Pattern:  Tulipwood

Designer: Studio Flax + Purl Soho

Thread: Perle Cotton #8 (various colors; I have quite a stash)

Stitches: I did my own thing, using a combination of my favorite embroidery stitches: stem stitch, back stitch, long-and-short stitch, chain stitch, lazy daisy stitch, and French knots.

Completed: May 2024

Working and Finishing Notes: Many years ago, I bought a kit I saw in a Purl Soho newsletter. It was immediately appealing to me . . . a simple Swedish design printed on high quality linen — and it came with some lovely linen embroidery thread. The kit was a collaboration with Studio Flax, a UK company with really gorgeous designs and kits and materials.  In early April, I pulled the whole thing out and decided to give it a try. Looking at the directions, I noticed that they were . . . scant. Nice photos. They indicate which colors to use where. They list the stitches they used . . . in a sentence. But they don’t indicate where they used which stitches.* I also noted that the linen embroidery floss, although it was packaged in such a lovely way and was truly beautiful to behold, felt . . . well. Kinda nasty. (Linen is Like That. It only softens with wear and with use, over time.) I also could see that, upon closer inspection, I was uninspired by the color choices. But I decided to carry on and give the whole thing a try — using the linen thread and figuring out the stitches on my own. Which didn’t last long at all. I just don’t have patience to work with that linen thread. So on to Plan B! I got out my (substantial) collection of Perle Cotton thread, chose my color palette, and stuck the directions in the recycling bin. I went “my own way” with this one.
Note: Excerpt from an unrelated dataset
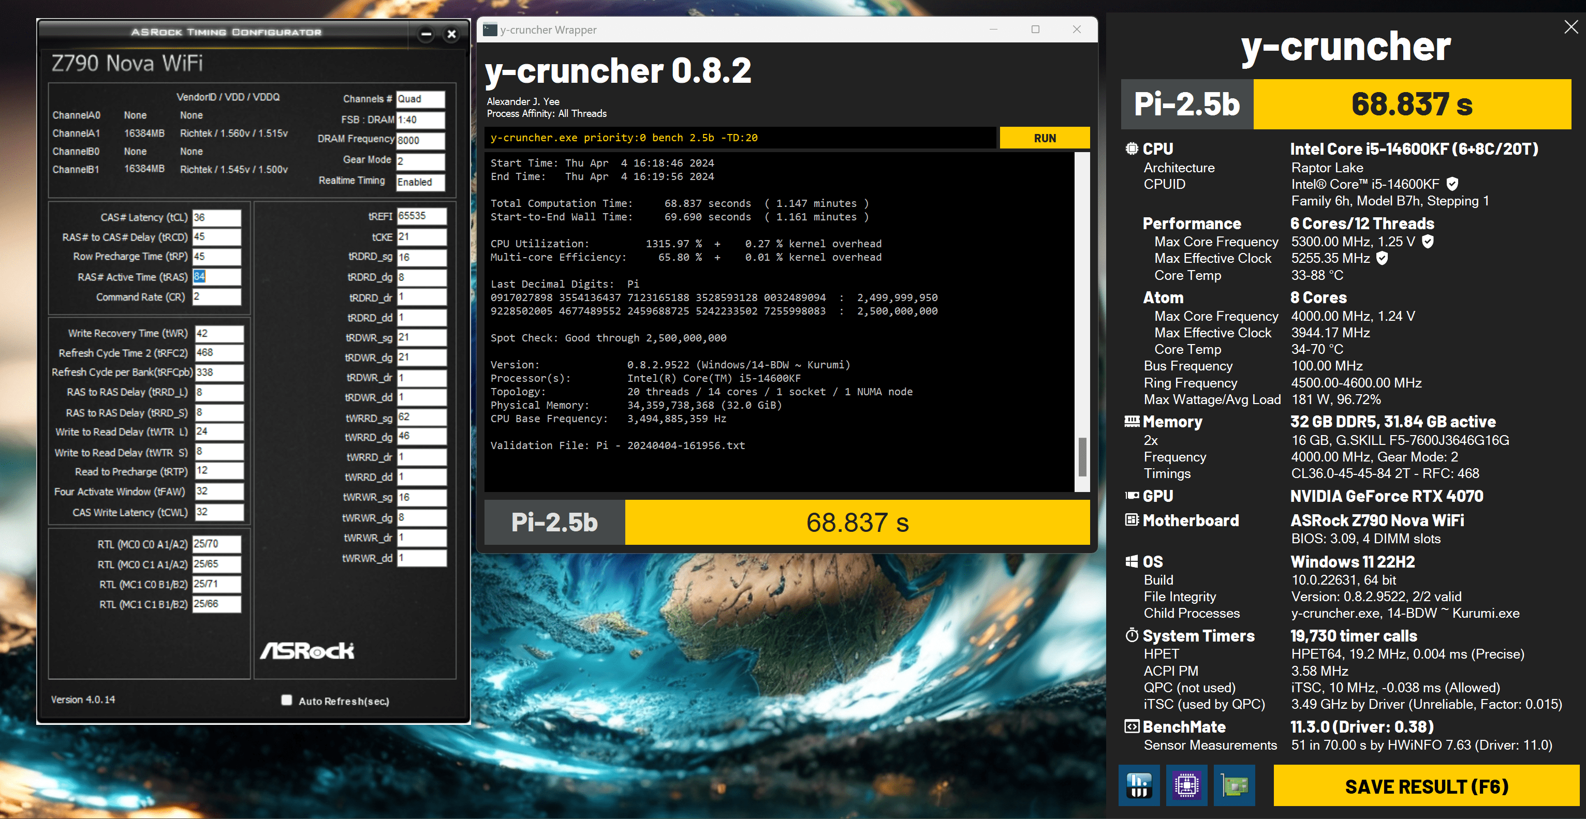This screenshot has width=1586, height=819.
Task: Open GPU-Z with the graphics card icon
Action: click(x=1234, y=785)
* While poking around on the Purl Soho website, I discovered that you can download the stitch guides for each of the Swedish embroidery panels. This is not indicated in the print directions, but the full charts do exist. (I opted to let that go, already committed to doing it my way.)

Other notes:

  • I never use embroidery hoops when I stitch.
  • I did use a backing fabric behind my stitching.
  • I always try to include a photo (in the Gallery) of the back side of my work. I was taught to embroider with the philosopy that keeping things neat on the back side . . . was the best way to keep things neat on the front side. The proof is always in the pudding!